Tuesday, April 9, 2024

An event with an ode


My sudden inspiration to write an ode called up an amusing memory from 1965 when I was a student in the English Dept. at the University of Qld. It was in English I which was heavily populated by student teachers, who had to do that subject as a course requirement for their teaching diploma. So, as it turned out, I was the only real literary enthusiast in my tutorial group. I was there because I wanted to be.

My tutor was a "Mrs Curry", who was a very good looking woman who undoubtedly made Mr Curry happy by having a part-time job. And she too was a genuine literary enthusiast. So we got on well. Teachers have always liked me because I understand immediately what they are trying to convey.
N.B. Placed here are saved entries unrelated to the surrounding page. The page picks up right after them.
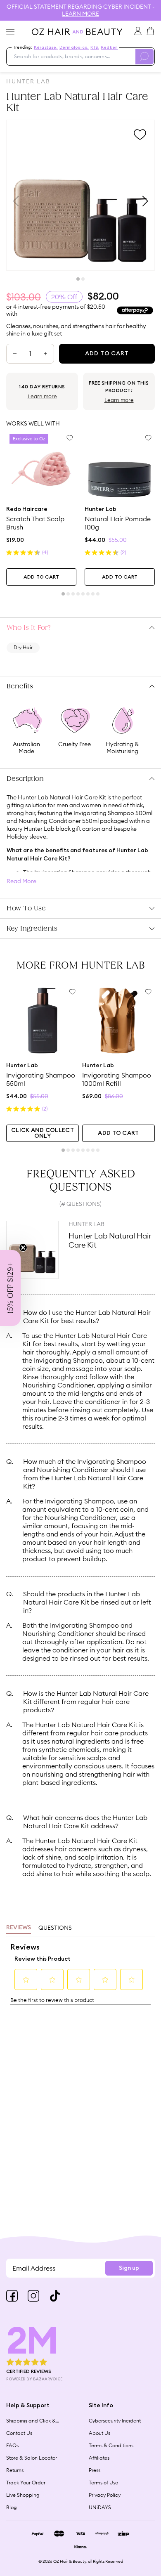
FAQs (12, 2445)
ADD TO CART (41, 576)
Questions (55, 1927)
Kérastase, (46, 47)
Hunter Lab (28, 81)
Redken (109, 47)
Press (94, 2470)
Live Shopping (23, 2495)
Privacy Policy (105, 2495)
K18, (94, 47)
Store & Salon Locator (31, 2458)
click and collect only (42, 1133)
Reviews (18, 1928)
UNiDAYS (100, 2507)
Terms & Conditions (111, 2445)
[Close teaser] (23, 1247)
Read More (21, 881)
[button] (10, 1288)
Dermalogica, (74, 47)
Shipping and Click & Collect (31, 2421)
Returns (15, 2470)
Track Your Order (25, 2482)
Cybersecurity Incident (115, 2421)
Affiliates (99, 2458)
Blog (11, 2507)
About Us (99, 2433)
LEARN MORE (80, 13)
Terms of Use (103, 2482)
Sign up (129, 2268)
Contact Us (19, 2433)
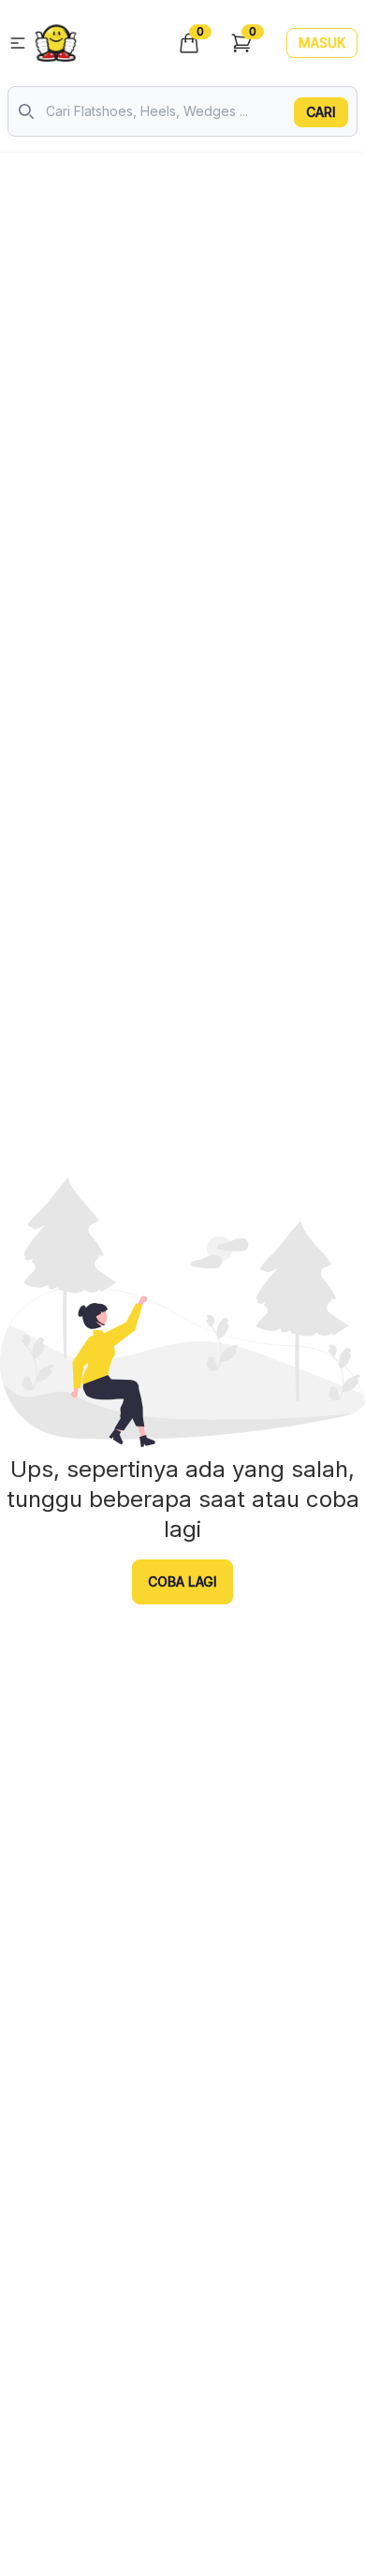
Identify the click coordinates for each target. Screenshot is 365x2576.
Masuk (322, 43)
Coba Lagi (182, 1581)
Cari (321, 112)
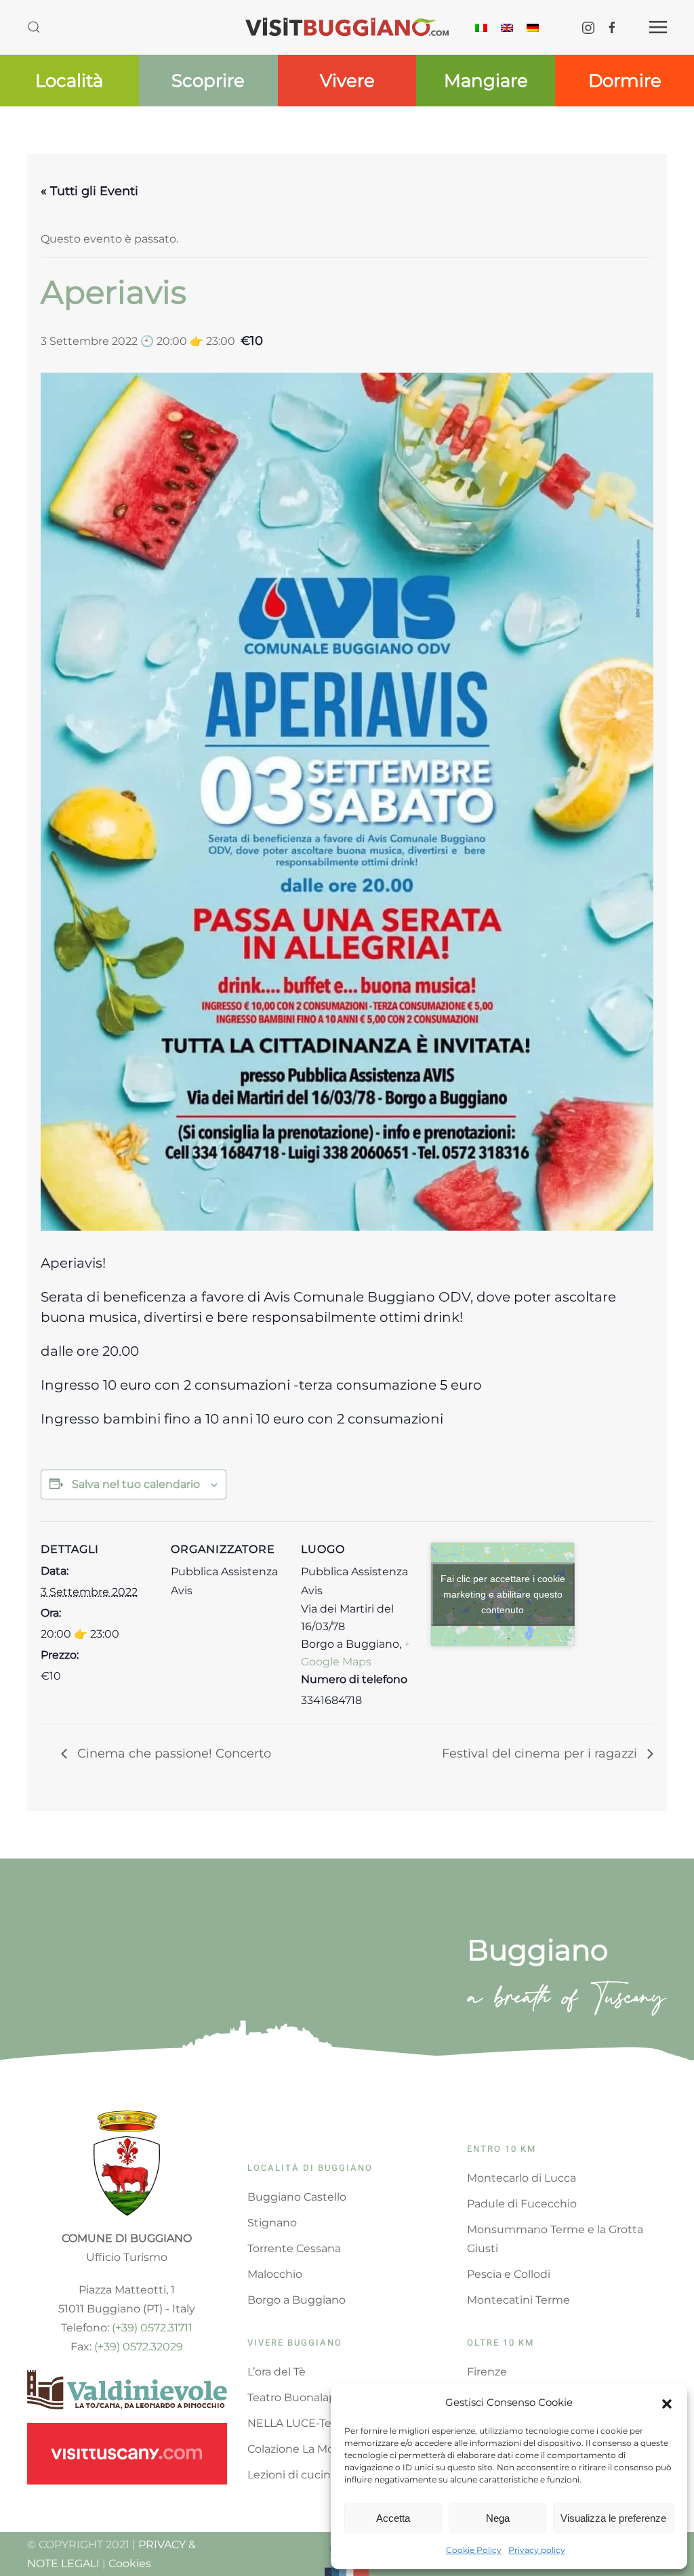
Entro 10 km (501, 2148)
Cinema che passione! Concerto (172, 1753)
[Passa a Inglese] (507, 27)
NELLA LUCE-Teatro (300, 2423)
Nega (498, 2518)
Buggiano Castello (296, 2196)
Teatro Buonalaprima (304, 2397)
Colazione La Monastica (310, 2449)
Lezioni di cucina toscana (314, 2474)
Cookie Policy (474, 2550)
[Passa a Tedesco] (533, 27)
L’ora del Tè (276, 2371)
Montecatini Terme (518, 2299)
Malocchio (274, 2274)
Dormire (624, 80)
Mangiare (486, 80)
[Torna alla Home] (347, 27)
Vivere (347, 80)
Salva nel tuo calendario (136, 1484)
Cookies (129, 2563)
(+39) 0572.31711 (152, 2327)
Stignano (272, 2222)
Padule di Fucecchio (522, 2203)
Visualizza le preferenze (613, 2518)
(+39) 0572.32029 (138, 2346)
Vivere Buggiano (294, 2342)
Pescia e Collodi (508, 2274)
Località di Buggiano (310, 2167)
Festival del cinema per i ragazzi (541, 1753)
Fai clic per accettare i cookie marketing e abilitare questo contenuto (503, 1594)
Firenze (487, 2371)
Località (69, 80)
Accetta (393, 2518)
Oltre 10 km (500, 2342)
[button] (667, 2402)
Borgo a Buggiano (296, 2299)
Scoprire (208, 80)
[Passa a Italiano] (481, 27)
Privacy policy (536, 2550)
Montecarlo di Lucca (521, 2178)
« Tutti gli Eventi (89, 191)
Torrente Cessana (294, 2248)
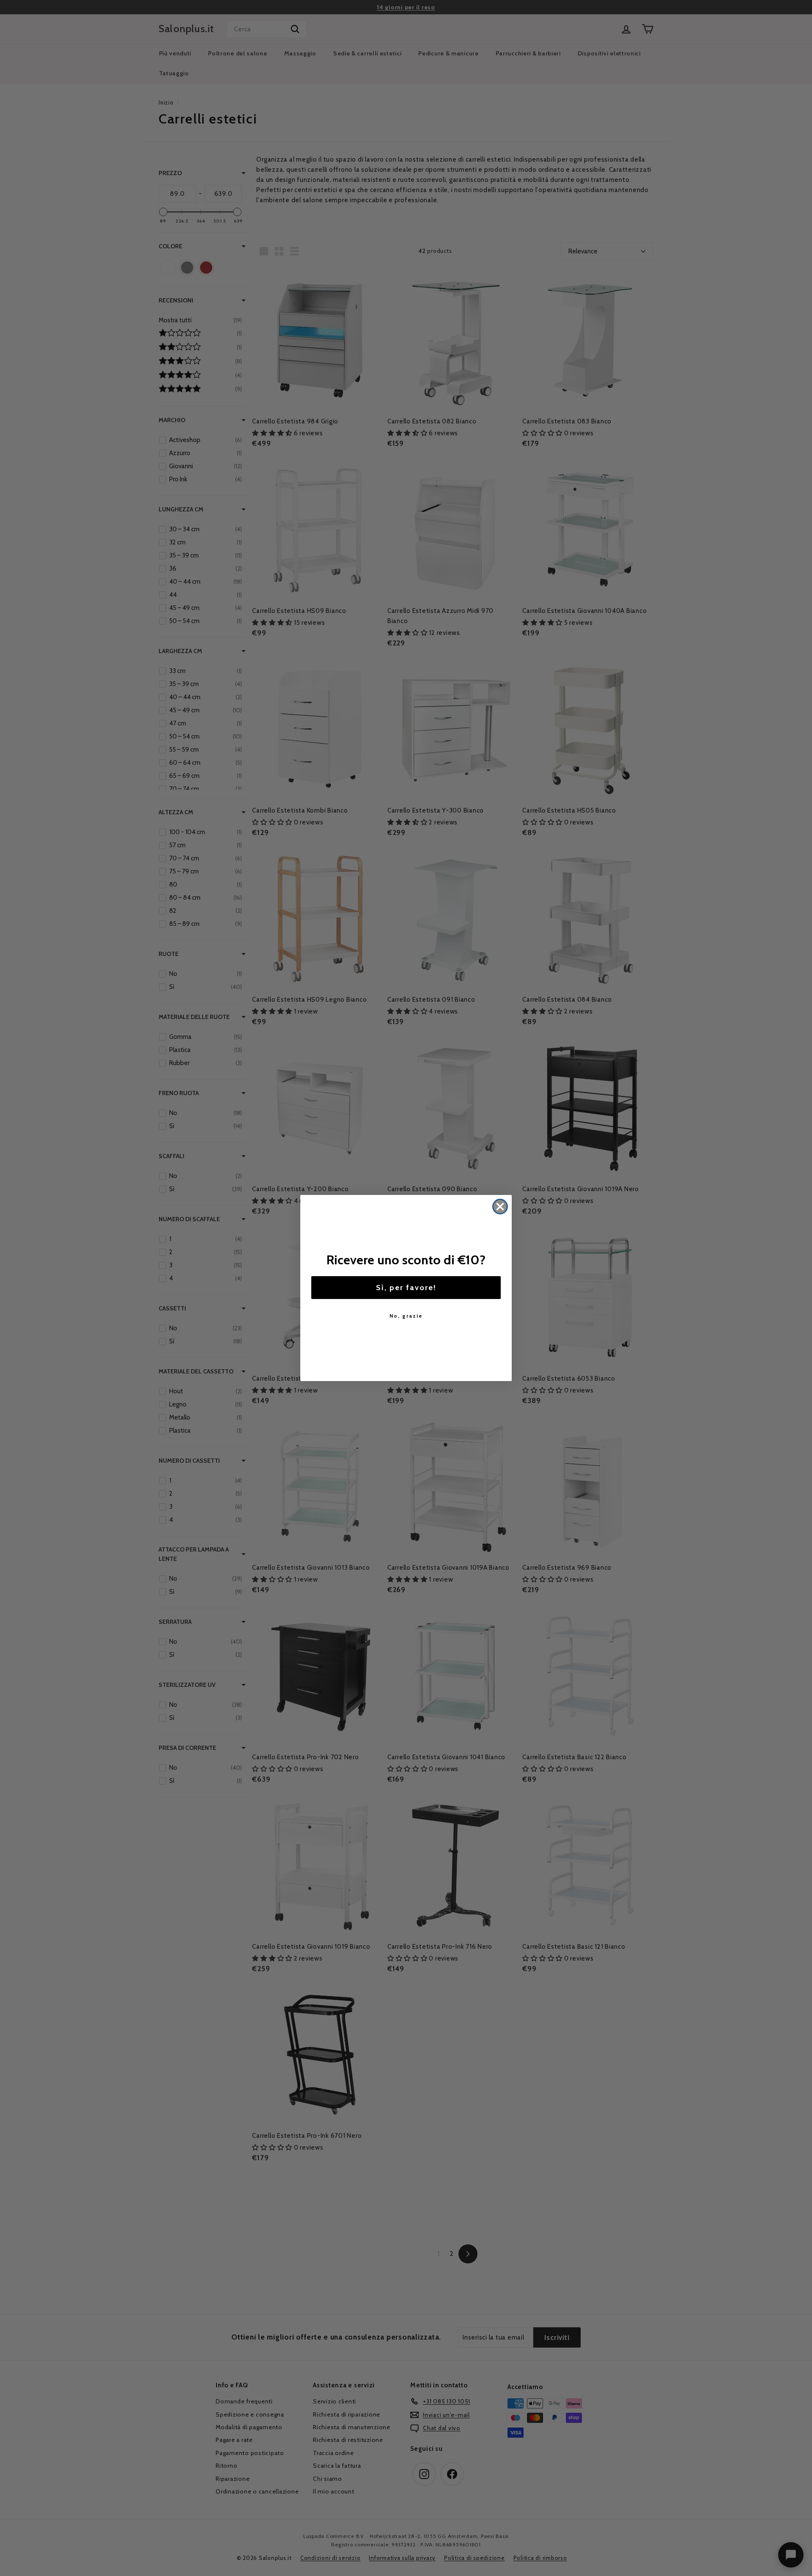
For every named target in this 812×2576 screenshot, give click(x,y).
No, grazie (406, 1316)
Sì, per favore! (406, 1287)
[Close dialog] (500, 1206)
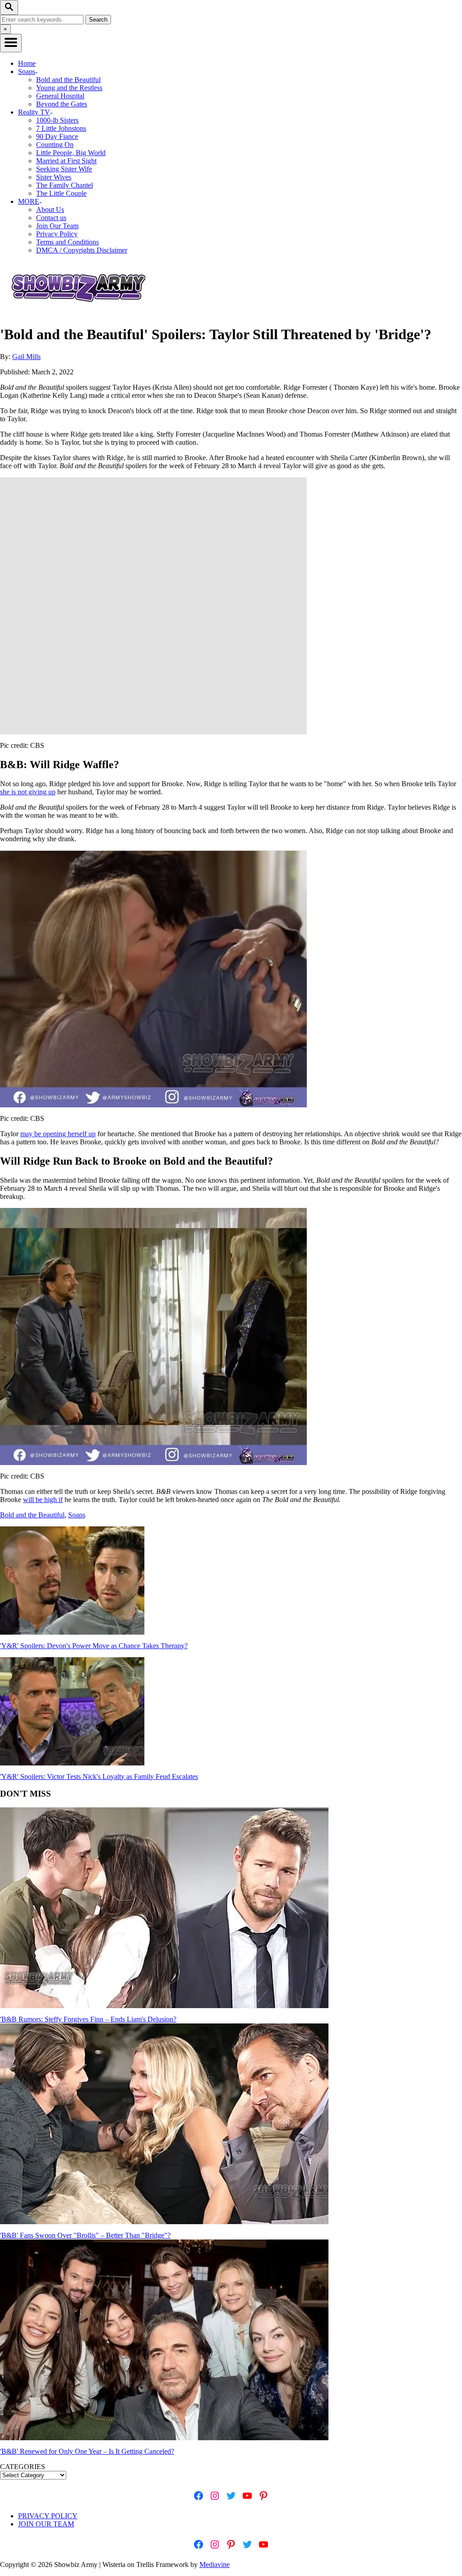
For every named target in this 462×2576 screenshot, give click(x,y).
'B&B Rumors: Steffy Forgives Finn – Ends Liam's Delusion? (88, 2019)
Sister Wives (53, 177)
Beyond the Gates (61, 104)
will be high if (43, 1499)
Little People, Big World (71, 153)
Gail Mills (26, 356)
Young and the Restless (69, 88)
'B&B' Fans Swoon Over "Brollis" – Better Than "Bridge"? (85, 2235)
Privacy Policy (57, 234)
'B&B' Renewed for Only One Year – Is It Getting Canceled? (87, 2451)
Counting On (55, 144)
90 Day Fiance (57, 136)
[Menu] (11, 43)
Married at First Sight (66, 161)
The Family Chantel (64, 185)
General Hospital (60, 96)
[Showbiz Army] (80, 312)
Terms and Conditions (67, 242)
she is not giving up (27, 792)
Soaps (76, 1515)
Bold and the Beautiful (68, 79)
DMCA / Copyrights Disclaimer (81, 250)
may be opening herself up (58, 1134)
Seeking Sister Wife (64, 169)
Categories (22, 2466)
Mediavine (214, 2564)
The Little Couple (61, 193)
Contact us (51, 217)
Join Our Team (57, 226)
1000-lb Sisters (57, 120)
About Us (50, 209)
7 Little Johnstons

So I was undoubtedly her star pupil

So one day we were studying a poem which turned out to be an ode. It was probably Shelley's ‘To a Skylark’. Mrs Curry identified the poem as an ode and asked the class, "What sort of an ode is it?" All heads in the class stayed down, looking at their books, including mine. But I silently mouthed the word "Pindaric". I did not want to be the only smartypants in the room and actually say it. But I had evidently been under expectant observation by Mrs Curry, who promply said, without naming me, "Go on. Say it" which I did, to her obvious satisfaction.

As I said, it is satisying to a teacher when student really knows the subject. But it was one of the many occasions when the student teachers looked at me askance. Student teachers were not as much the bottom of the academic barrel as they are these days but were certainly not the cream of the academic crop. But it was amusing to be so watched that even an unuttered word was taken as a desired answer.